The difference between accuracy and precision is shown below:
Although the two words precision and accuracy can be synonymous in colloquial use, they are deliberately contrasted in the context of the scientific method. Source: Wikipedia.
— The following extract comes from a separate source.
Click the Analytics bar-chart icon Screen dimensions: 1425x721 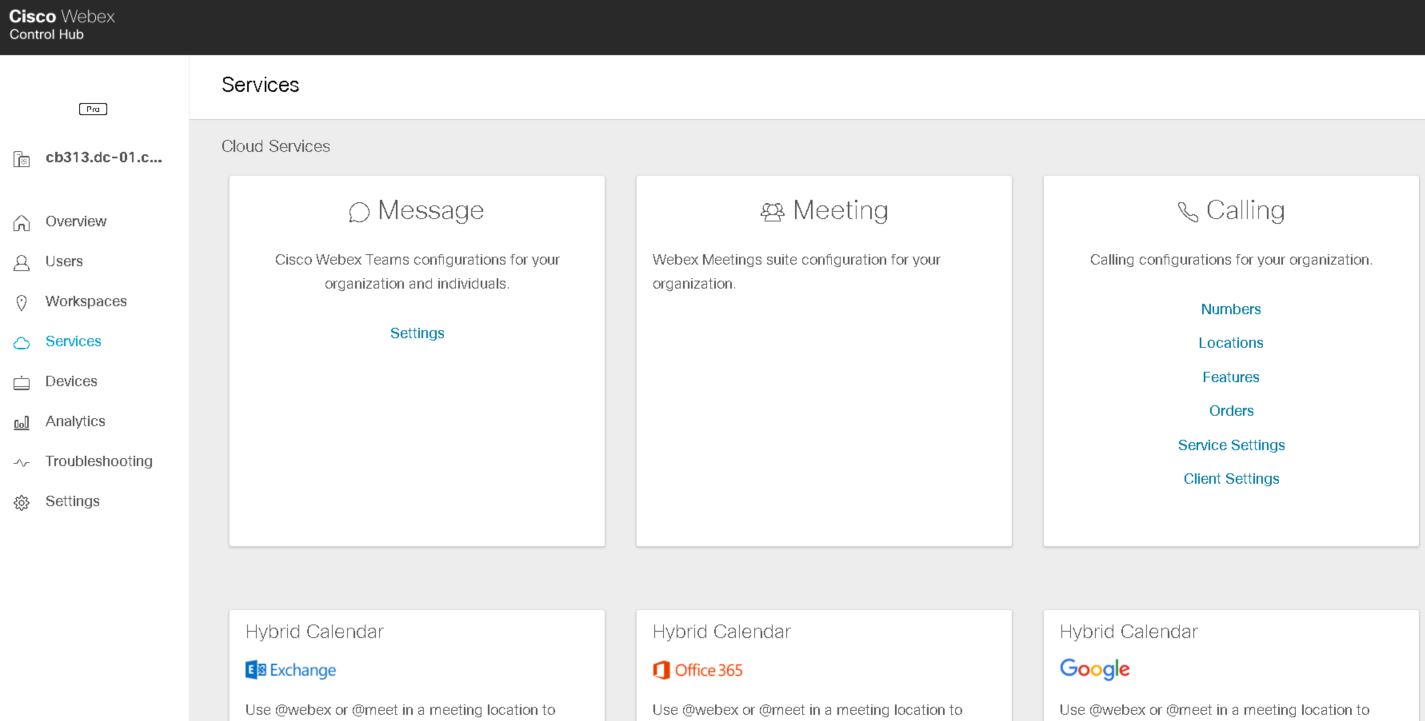click(x=20, y=421)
The most common precision metrics are defined below:
Measure | Formula | Confidence region probability |
---|---|---|
2D 2DRMS | \(2\sqrt{\sigma_E^2+\sigma_N^2}\) | 95 % |
2D DRMS | \(\sqrt{\sigma_E^2+\sigma_N^2}\) | 65 % |
2D CEP | \(0.62\sigma_N+0.56\sigma_E\), if \(\frac{\sigma_N}{\sigma_E}>0.3\) | 50 % |
3D 99 % SAS | \(1.122 \left(\sigma_E^2+\sigma_N^2+\sigma_U^2\right)\) | 99 % |
3D 90 % SAS | \(0.833 \left(\sigma_E^2+\sigma_N^2+\sigma_U^2\right)\) | 90 % |
3D MRSE | \(\sqrt{\sigma_E^2+\sigma_N^2+\sigma_U^2}\) | 61 % |
3D SEP | \(0.51 \left(\sigma_E^2+\sigma_N^2+\sigma_U^2\right)\) | 50 % |
which are the same expressions as those defined for accuracy, but now the standard deviations are not referred to a reference value but to the mean of the obtained results:
\[\begin{equation} \sigma_{E}^{(precision)} = \sqrt{\frac{1}{L-1}\sum_{l=1}^L \left(E[l] - \hat{E}\right)^2}~, \end{equation}\]where \(\hat{E}=\frac{1}{L}\sum_{l=1}^{L}E[l]\) is the mean of all the \(E\) coordinates of the obtained positioning solutions, \(E[l]\) are the East coordinates of the obtained positioning solutions, and \(L\) is the number of available position fixes. Similar expressions can be defined for the North and Up coordinates:
\[\begin{equation} \sigma_{N}^{(precision)} = \sqrt{\frac{1}{L-1}\sum_{l=1}^L \left(N[l] - \hat{N}\right)^2}~, \end{equation}\]where \(\hat{N}=\frac{1}{L}\sum_{l=1}^{L}N[l]\), and
\[\begin{equation} \sigma_{U}^{(precision)} = \sqrt{\frac{1}{L-1}\sum_{l=1}^L \left(U[l] - \hat{U}\right)^2}~, \end{equation}\]where \(\hat{U}=\frac{1}{L}\sum_{l=1}^{L}U[l]\).
Example:
2D position scatter plot and the circles containing 50%, 65%, and 95% of position fixes (corresponding to the CEP, DRMS, and 2DRMS precision errors, respectively)1.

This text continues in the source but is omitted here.